22. But we cannot help remembering that the name of that valley of Achor means trouble. You only have to look in the margin of your Bible, at Jos 7:26, and you will find that it was the valley of trouble; and the trouble came in this way, — when the walls of Jericho fell flat to the ground, there was one Achan, or Achar, or Achor, who took some of the plunder which was all to have been either dedicated to God or else destroyed. Before the children of Israel could have God’s blessing, they had to clear themselves from the guilt of this accursed thing. They went out to battle, and were defeated at Ai. Then there had to be a searching, and a digging; and at last they found the costly Babylonian garment, and the two hundred shekels of silver, and the wedge of gold; and then they took Achan, and all that he had, and brought them into the valley of Achor, and destroyed and burned them, and buried them under a great heap of stones. That valley of Achor was indeed a valley of trouble, but after Joshua and all Israel had purged themselves from the evil, it became a door of hope for them. So, dear friends, when you and I began our spiritual life, it was not long before our joy was marred. Sin was still in our heart, and before long it broke out. There are many poor sinners, who want to find peace, who seem to me to be searching their hearts exactly the wrong way; they are looking for any good thing there may be in them; but that is a sheer waste of time. The proper thing to do is to search your heart for the bad things that are in you, — to do as Israel did in the case of Achan when they cast lots that God’s will might be known, and that his Spirit might reveal the criminal; and then go and dig until you expose the evil, and find the accursed thing. “Why, sir!” you say, “I can see quite enough of my sins already.” Can you? I think that the fault of most sinners is that they do not see half enough of their sin. “Oh, but!” you cry, “I see enough to drive me to despair.” I wish you saw enough to drive you to double despair, for when a man heartily and thoroughly despairs of himself, then he will begin to hope in Christ; but many men try to find some good thing in themselves, and they dig all over the camp to discover something of great price. Believe me, there is not a grain of pure gold in all your mines; there is nothing worth finding in all Israel’s camp; dig as long as you may, you will only dig out the evil thing on which God’s curse is resting.

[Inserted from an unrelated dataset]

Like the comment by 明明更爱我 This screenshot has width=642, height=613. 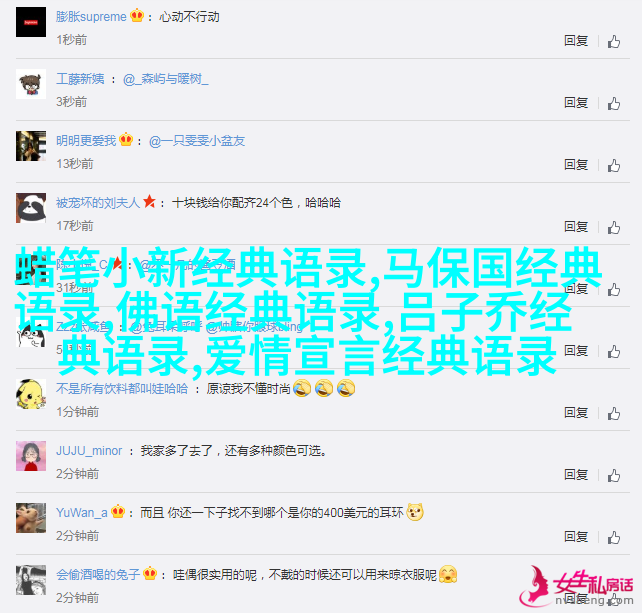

23. There is many a sinner who cannot find the door of hope because he is holding on to some evil thing. There is, for example, the man who is clinging to strong drink; he never can have peace with God when perhaps only once in six months he can walk home in an upright way; he cannot drink from the cup of the Lord and the cup of demons. There is another man who is practising some secret sin; I dare not say what it is, but he knows. Yet he says that he is trying to find peace with God. Ah, sir! you will never obtain it while you cling to that iniquity; you must cut off the evil thing, even if it is your right arm; you must pluck it out, even if it is your right eye. Here is a person who does something in business that he ought not to do, and here is another man who omits to do what he knows that he ought to do. They think that God will make peace with them on their terms; but he makes no terms with sinners unless they will part with their sins, and trust in Christ alone. God will not save you, and let you save your sin; that cannot be. The place in which a man shall honestly give up every wilful act and thought of sin, and, by the help of God’s Spirit, shall quit everything which is revealed to him to be evil, shall be to him a door of hope. The place where he troubles himself because of his sin, where his conscience frets and worries over it, the place where he puts away the sin, and buries it, and piles stones on it because he abhors it, that is the place where God shall come, and reveal himself to him in the fulness of his grace: “I will give her …… the valley of Achor for a door of hope.” The place of grace and the place of purging, the place of chastisement and the place of turning away from sin, — this is the place that shall become the backslider’s door of hope.
24. Now, beloved, we will not spend all our time in talking about the door, and forget what the hopes are; but who can describe the hopes that come trooping through that door? The hope of being kept, and preserved, and sustained through every struggle of this life’s campaign, — the hope of entering into eternal rest with Christ, — the hope of the resurrection from among the dead, — the hope of infinite glory for body and soul with Christ, world without end, — all those hopes, which your backsliding has cast away, shall come back to you; and, filled with hope, your spirit shall rejoice with joy unspeakable and full of glory.
25. III. I have only a minute or two to dwell on the last point, on which one might well speak for an hour, — that is, RENEWED SONGS.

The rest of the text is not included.